Personally, from real deployed experience I think putting the browser in the
mix for corporate development just adds more code which adds more potential
for bugs when it isn't needed at all. For the wide world of retail users
and non-MS OSes the browser and the UBIK javascript definitely has it's
important place, but for corporate deployment where you know that the users
have the framework, as your post implies, an IE window is often just
overhead.
So now it's called "Smart Client" and there's a new MSDN dev center for it,
but since v1.0 we've had the ability to do "AutoDeploy" with binary
Remoting. The assemblies sit in an IIS VDir and are called over http and
when the are called they just deploy and run... and with Remoting you get a
nice performance boost over XML-heavy web services. (Pick up "Advanced .Net
Remoting" - C# or VB versions - by Ingo Rammer. After the first few
chapters you'll see that remoting really isn't all that tough)

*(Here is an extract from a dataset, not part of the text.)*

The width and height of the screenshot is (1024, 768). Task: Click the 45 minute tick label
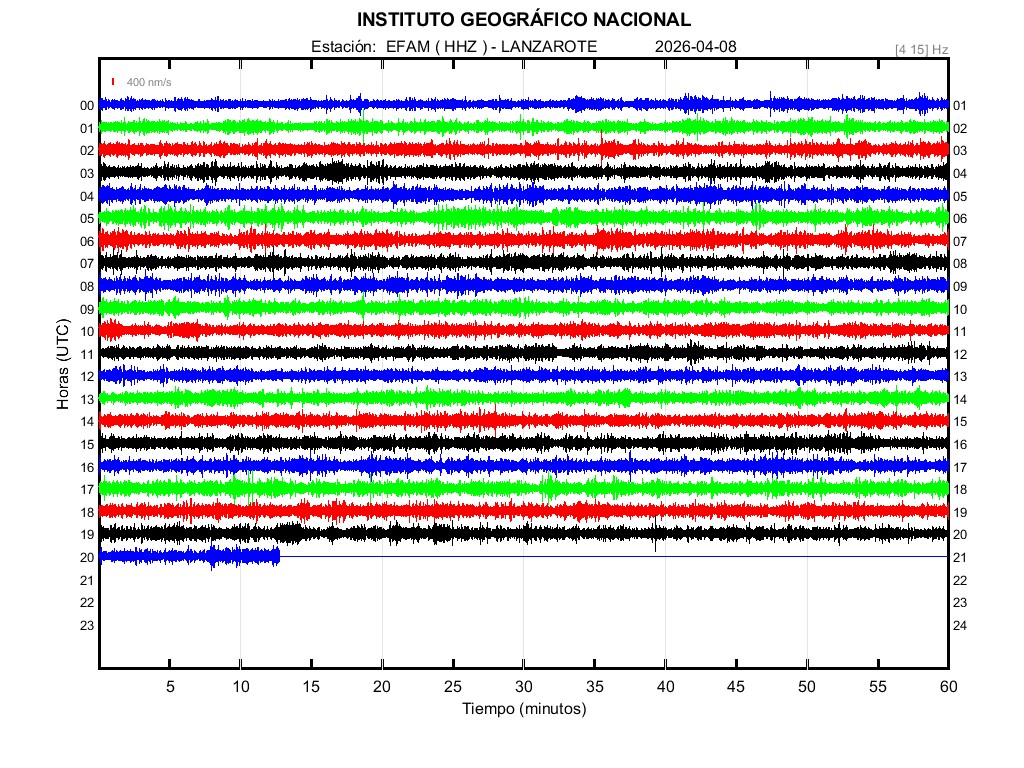pyautogui.click(x=735, y=686)
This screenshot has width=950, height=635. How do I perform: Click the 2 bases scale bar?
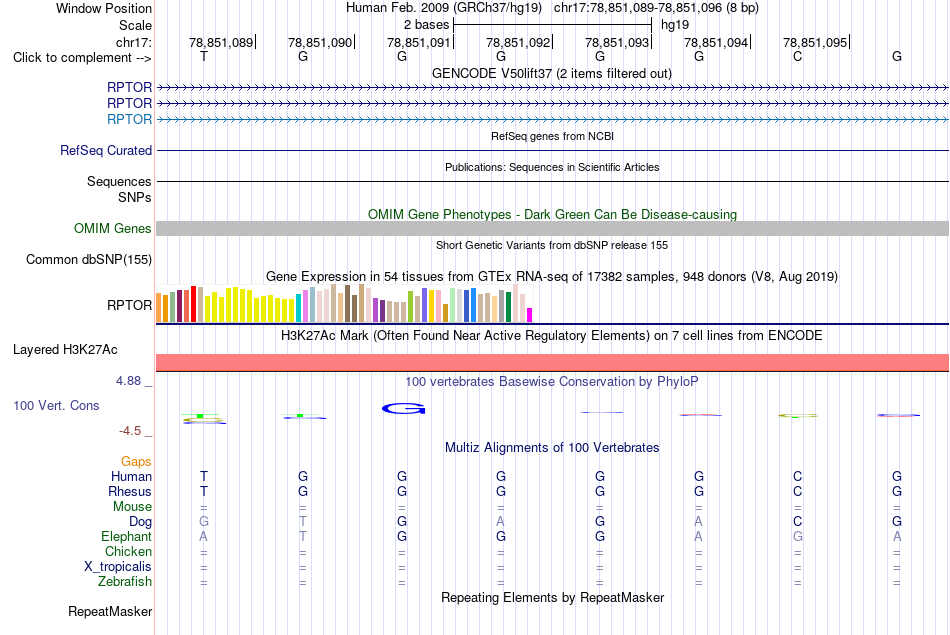(x=552, y=25)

Yes, SmartClient/AutoDeploy is for corporate solutions and you have to use
strongnaming and you have to get the desktop user permissions set with an
msi or other tactic to allow the apps to dowload and run, but it far
outshines adding the surface area of IE code and you get a "real" app.
Change the version and the users get it automatically.

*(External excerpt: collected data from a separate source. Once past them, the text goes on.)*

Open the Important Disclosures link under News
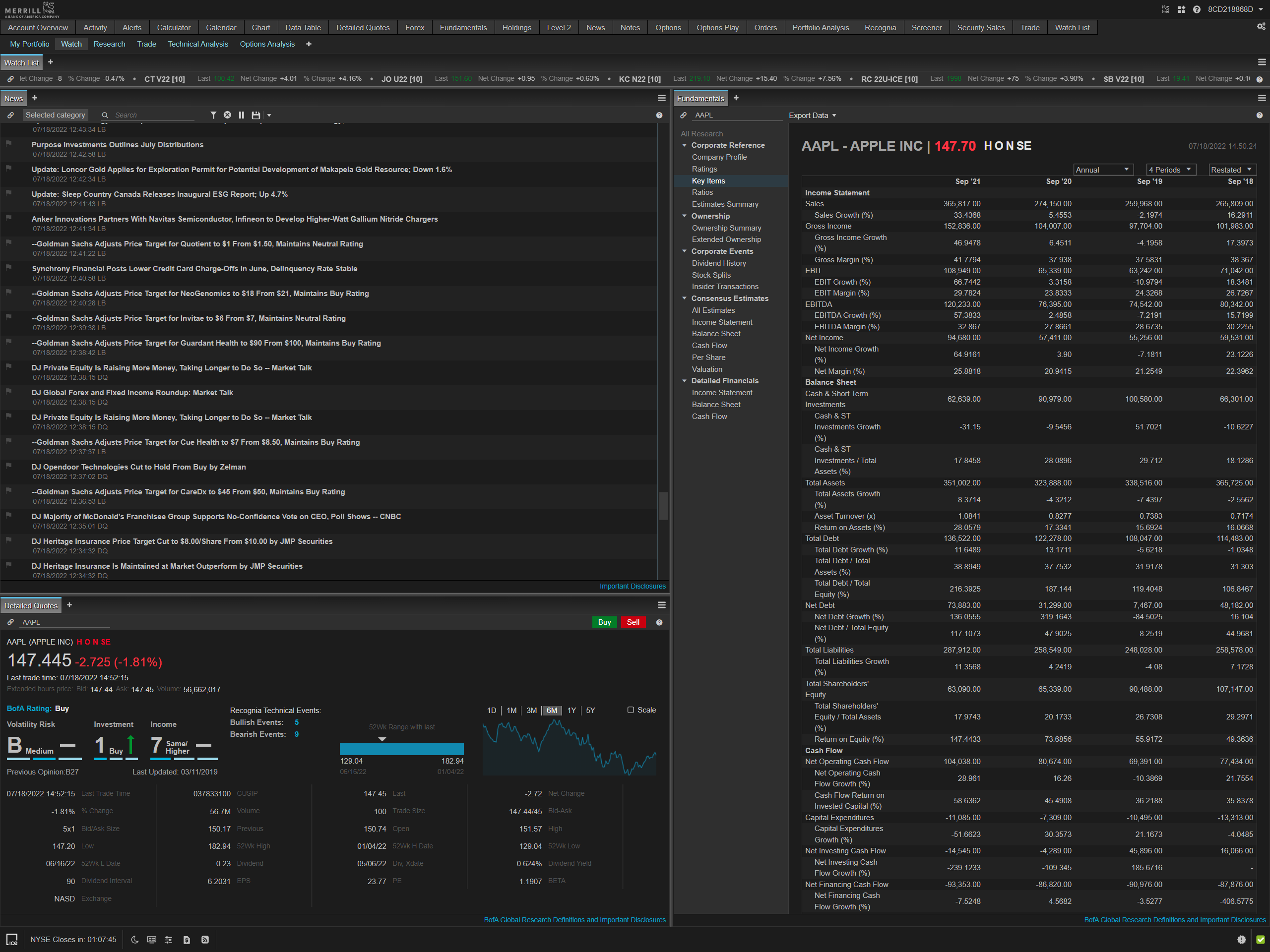Image resolution: width=1270 pixels, height=952 pixels. 632,586
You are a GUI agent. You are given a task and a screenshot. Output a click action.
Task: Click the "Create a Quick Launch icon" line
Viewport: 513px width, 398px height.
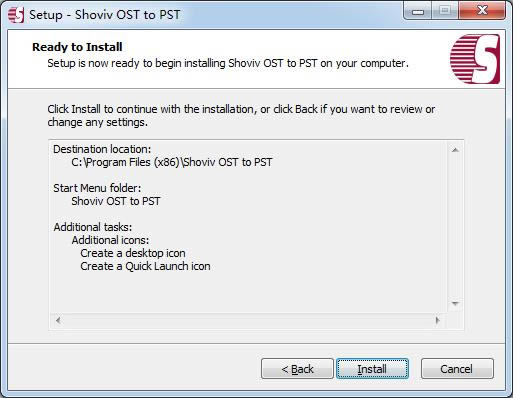pos(145,266)
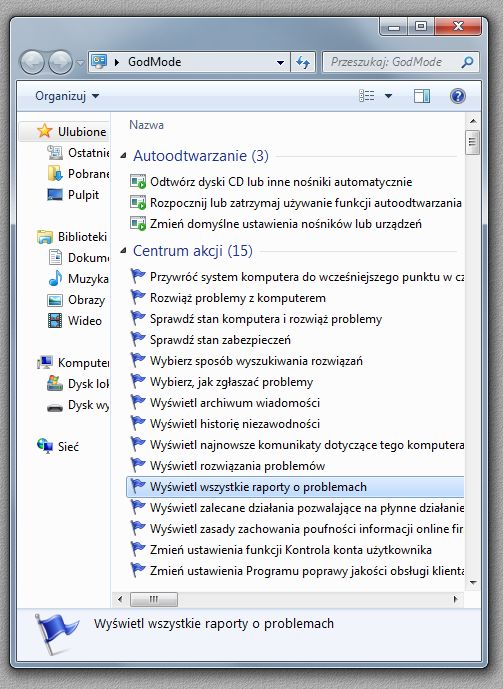Click the Nazwa column header

pos(146,125)
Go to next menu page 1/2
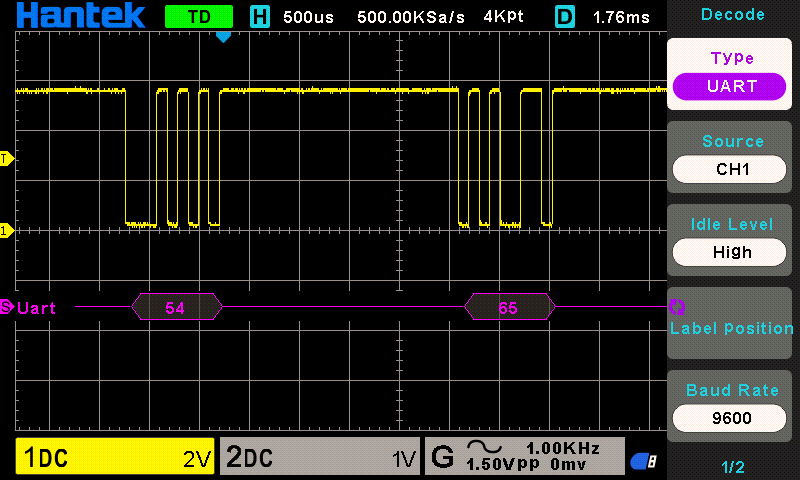The height and width of the screenshot is (480, 800). pyautogui.click(x=732, y=466)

Case history (you wanted to know if anyone was really doing it):
I took over a very mature VB6 app used concurrently by 40+ users on both
coasts, it used DCOM against a server process for intelligent multiuser task
scheduling, LeadTools for graphics and loads of "Rocky method" object
manipulation. It was very well coded by my predecessor but with all that it
had, and with the fact that the users always wanted more it was not only a
full 1024x768 main screen but it also at the dll limit of VB6. It could
take no more.
But back with the days of .Net1.0 we had two major features that needed to
be added, and so with a simple COM callable wrapper, a ten-line "loader"

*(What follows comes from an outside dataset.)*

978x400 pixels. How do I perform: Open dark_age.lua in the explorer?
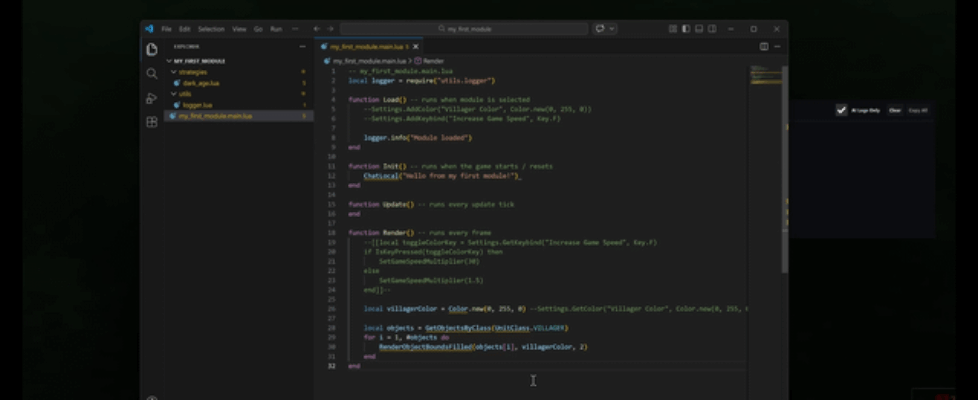(x=200, y=83)
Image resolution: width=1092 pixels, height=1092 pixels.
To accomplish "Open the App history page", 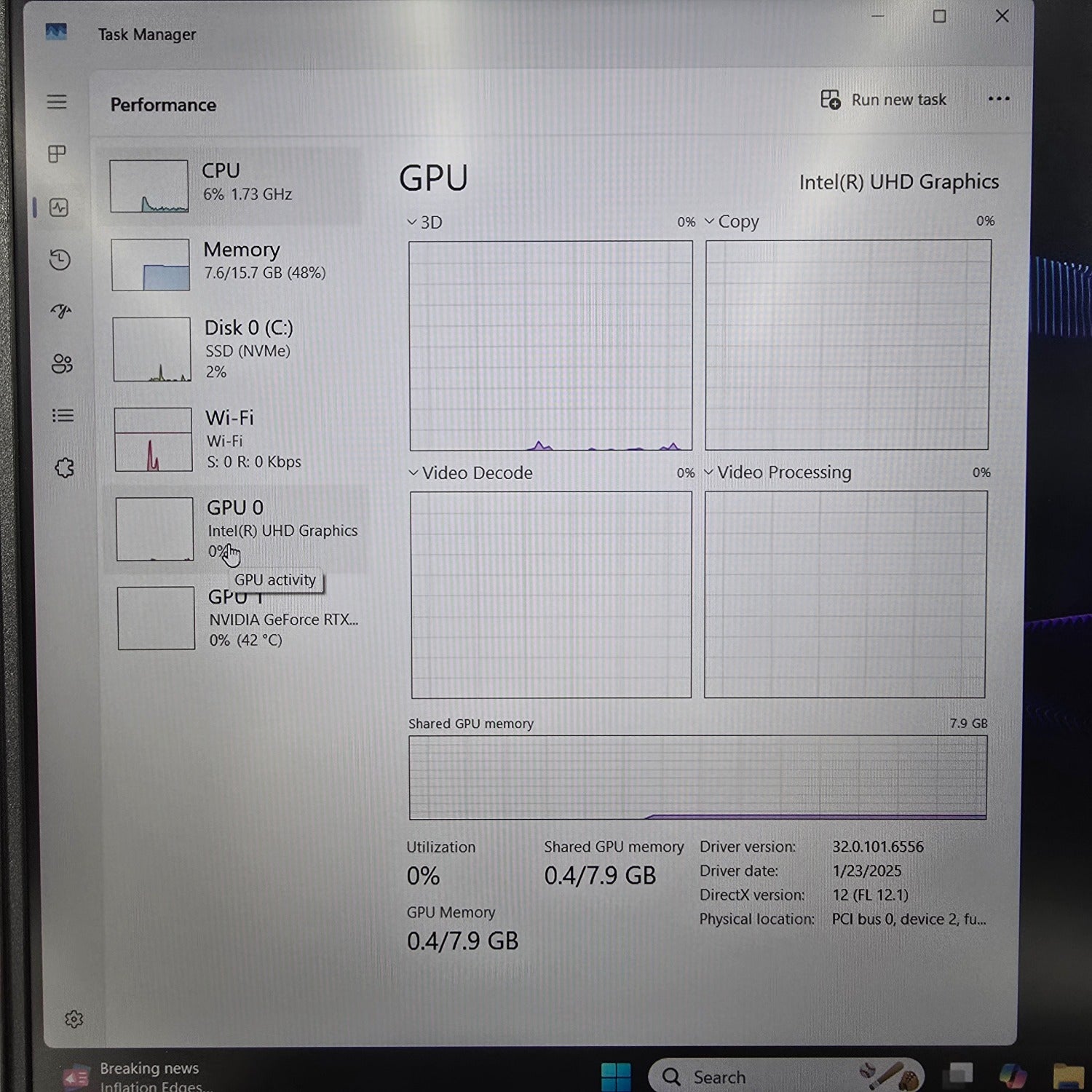I will [58, 260].
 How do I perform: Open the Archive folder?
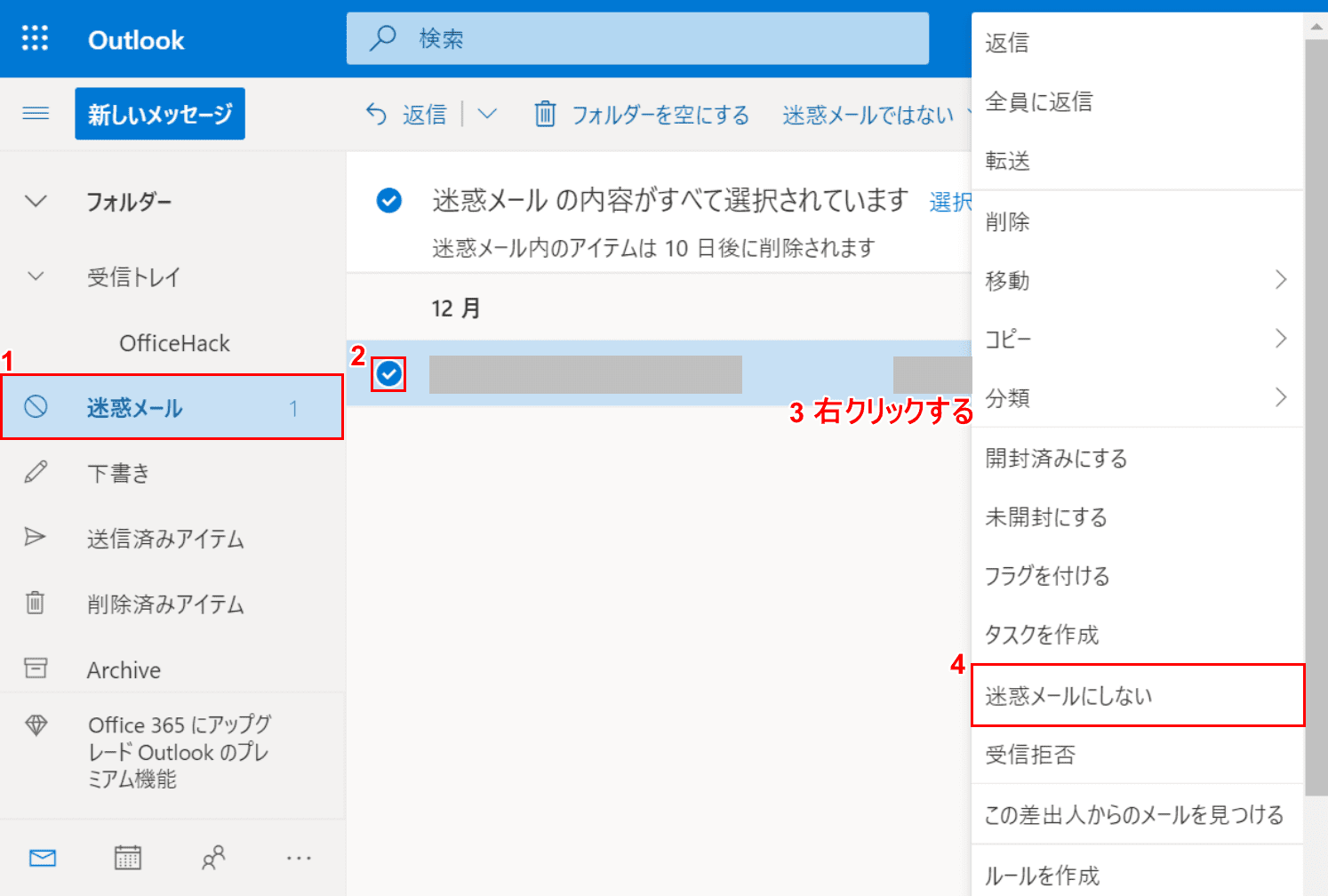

called by the VB6 app, and a couple of SetParent api calls (or Setowner,
depending on whether you wanted the .Net gui element to be a "form" or to
embed itself like a control into a VB6 frame), we were able to add in
AutoDeploy forms "applets" with VB.Net that raised and responded to the main
app's COM events.
Updating the new features just meant updating the version numbers and
popping the new assemblies into the VDir. As stated, the applets used
remoting to talk to their specific functionalities' serverside equivalents
so a lot of maintenance was even better centralized.
By checking/downloading the applets during the first need for each object
and holding references for future use we got nice speed perception and the
users firmly believed that they were just running the main app, they could
not tell the difference.
I go into all this because it's a little frustrating to know that we all saw
this being done way back in the betas and we all read Billy Hollis' "Death
of the browser" in the MSDN VBasic dev center Columns years ago and yet when
given the choice of this simple and powerful option or sticking something in
a browser the browser seems to still be a habit that many folks don't want
to get out of. We don't have to wait for .Net2, it's all right in .Net1.
Granted, there are some little tricks to getting autodeploys with interop
and remoting to all work together (I put a few such tips on my little site
so that I wouldn't forget them) but truly, all it takes is trying it with
the .Net you have today to really amaze you (and your bosses).